Overnight polysomnography may contain physiological signatures of cognitive impairment diagnosed years later. Team NLICA developed a hybrid sleep-EEG system to predict a future cognitive impairment diagnosis 1-6 years after polysomnography. The large training set comprised 6,600 studies from three sources, and performance was assessed on the official hidden validation set from a source not represented in training.
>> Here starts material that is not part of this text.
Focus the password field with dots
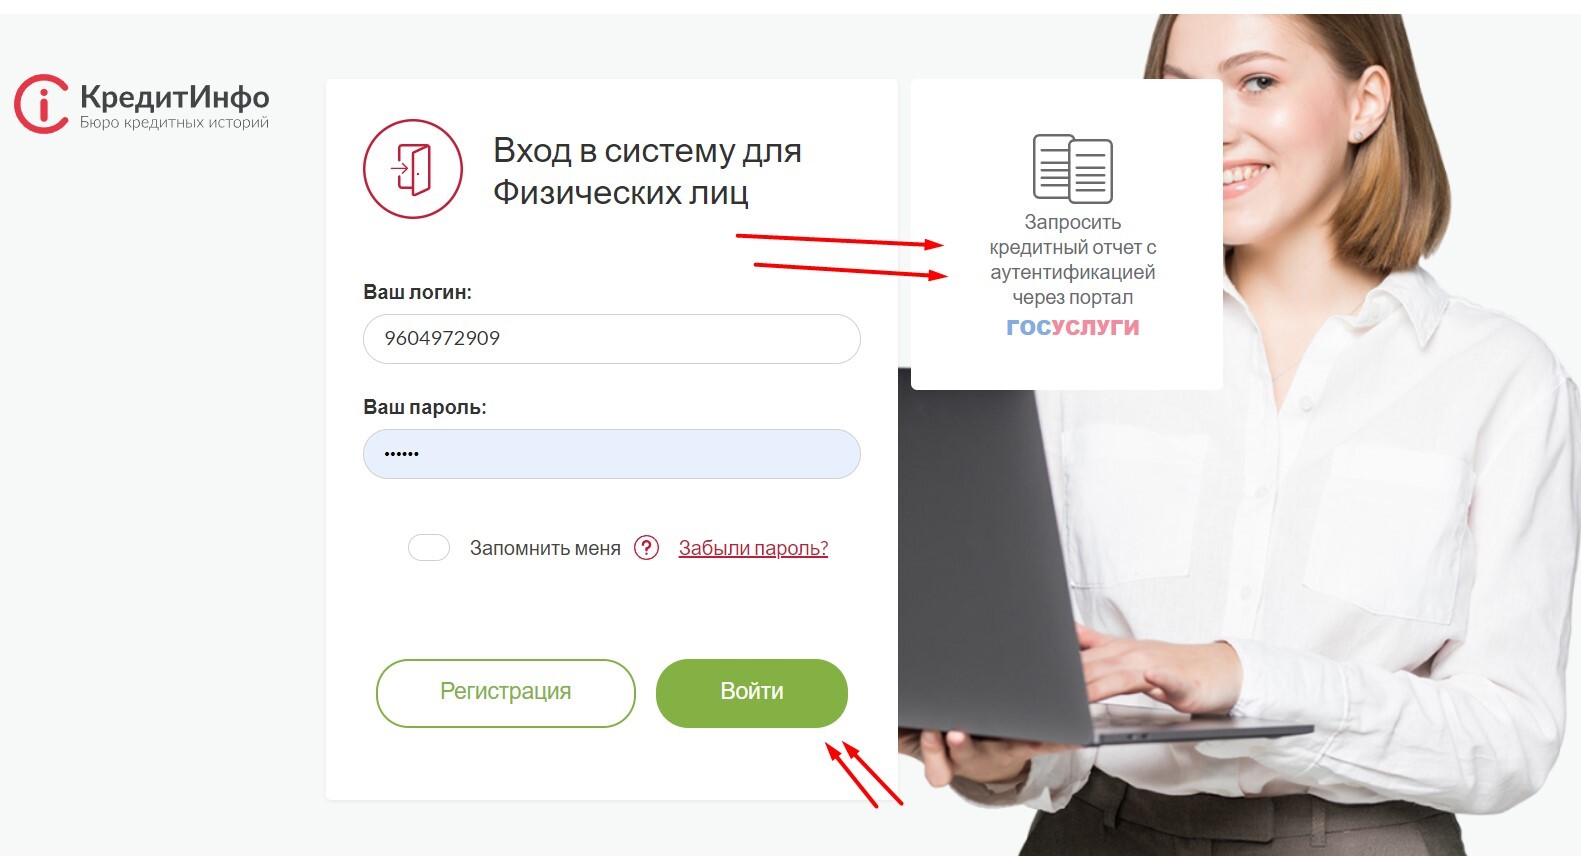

The system combined an engineered-feature branch with a raw-EEG convolutional branch. The engineered branch represented each study using 281 candidate features spanning demographics, sleep-stage-specific EEG spectral characteristics, spindle activity, alpha peak frequency, slow oscillations, slow-oscillation-spindle coupling, and temporal descriptors from automated sleep annotations. Site-wise location-scale harmonization reduced inter-site distribution differences. Chronological age was removed as a direct predictor, and linear age trends in continuous features were estimated exclusively from negative-class training records and removed from all records to limit direct and linear age-related contributions to the engineered branch. Random-forest importance retained 200 features, which were standardized and used in a 30-model ensemble of XGBoost, random forests, and extremely randomized trees across 10 seeds. In parallel, a four-block one-dimensional convolutional network analyzed artifact-screened 30-s C3-M2, C4-M1, O1-M2, and O2-M1 EEG epochs from N2, N3, and rapid eye movement sleep. Epoch probabilities were averaged per patient. The two branches were combined by equal-weight late fusion, with engineered-only fallback when a CNN prediction was unavailable. A prespecified cohort-level top-decile rule generated binary predictions.
Across three leave-one-site-out folds on the training data, the mean and worst-site age-conditioned AUROCs were 0.694 and 0.654, respectively. On the official hidden validation set, the primary age-conditioned AUROC was 0.736; age-weighted AUROC, overall AUROC, AUPRC, and reward were 0.715, 0.835, 0.302, and 0.172, respectively. These findings support the cross-source predictive value of combining site-harmonized, age-residualized engineered sleep features with raw EEG for future cognitive impairment prediction.